Alegrou-me a dedicatória de dois Estudos para piano de Willy: “Hanns Eisler in memoriam: für das volk der DDR” (In memoriam Hanns Eisler: para o povo da DDR), composto em 1989, e “Estudo – retrato de José Eduardo Martins”, finalizado no dia de meu aniversário em 1990. O primeiro, tema com cinco variações, é verdadeira obra-prima, e o segundo a exigir do intérprete o controle absoluto da distância intervalar, mercê da presença de semicolcheias obsessivas em presto. Belo Estudo magistralmente escrito. Apresentei-os publicamente. “Hanns Eisler – para o povo da DDR” (Deutsche Demokratische Republik) em Potsdam e Berlim em fins de Maio e começos de Junho de 1989, na antiga Alemanha Oriental, meses antes da queda do muro. Ao receber o programa em Potsdam das mãos de um administrador – deputado igualmente -, observei que faltava a razão do título, ou seja, o “povo da DDR” enfatizado por Willy. Apenas respondeu-me que havia dois regimes distintos vigentes, mas que o povo da Alemanha era um só, motivo da supressão da sigla. Ao regressar entreguei o programa a Willy Corrêa de Oliveira e a Gilberto Mendes (1922-2016), pois deste também apresentara “Um Estudo? Webern e Eisler caminham nos mares do Sul”. A reação de Willy foi imediata, questionando-me sobre a ausência da sigla DDR. Após minha explicação, recusou-se a receber o programa. Se naquele momento causou-me forte estranheza, compreenderia mais tarde que a reação condizia com um dos atributos ou virtudes de Willy, a coerência.

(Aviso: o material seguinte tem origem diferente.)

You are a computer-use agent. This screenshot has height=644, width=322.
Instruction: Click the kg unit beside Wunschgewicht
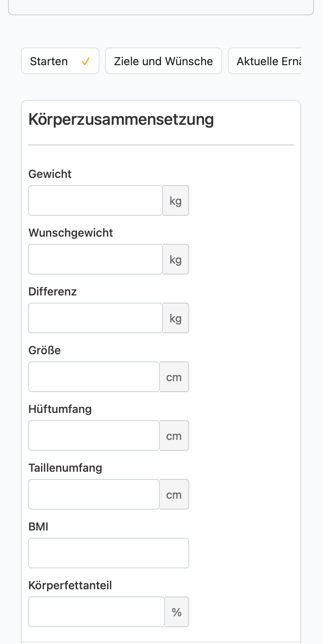coord(176,259)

Dos nossos dois encontros, que se prolongaram em clima extremamente cordial, recebi “Passagens” (São Paulo, Luzes no Asfalto, 2008), livro de Willy editado num formato pequeno, espécie de pasta a abrigar folhas soltas seguindo ordenação alfabética dos títulos, mas a dar liberdade ao leitor de poder fazer sua escolha, organizando-as ao seu gosto. Temos mais uma revisita de Willy à sua infância na cidade que o viu nascer, Recife. Curtas narrativas extraídas do seu de profundis, recuperando momentos, por vezes instantes, que permaneceram inalienáveis num compartimento secreto. E as pequenas passagens, inconfessas durante imensas décadas, fadadas estariam ao ostracismo não fosse a memória que a reteve. Experiências individuais, escondidas durante toda uma existência, afloram com tonalidades narrativas sedutoras. Passagens que contêm introspecção única, não transferível. A quem contaria essas observações lúdicas? Talvez uma ou outra narrativa pudesse ser conhecida. Todavia, a ideia do “livro”, dedicado ao neto Lucas Dessalien, possibilitou lidar com as reminiscências e ligar elos de uma infância feliz. As brevíssimas crônicas passam ao leitor a autenticidade. Willy as escreveu aos 70 anos, num estilo tão ao gosto da percepção dos pequeninos, a estabelecer a aura da magia. Senti esse poder imanente na coletânea para piano mencionada: “Recife, Infância, Espelhos…” de 1989.

A contracapa do livro sintetiza a origem da ideia que levaria à decantação das lembranças: “Neste livro tudo o que é contado ocorreu antes dos 10 anos de idade. Não obstante, não se trata de autobiografia porque o cotidiano nã0 foi cotado. Preferimos indigitar tão só as passagens que observadas desde certo termo da vida do passageiro, aparecessem como passos essenciais (fundamentos): aquelas que se engramaram no ser indiviso, e não só na memória”.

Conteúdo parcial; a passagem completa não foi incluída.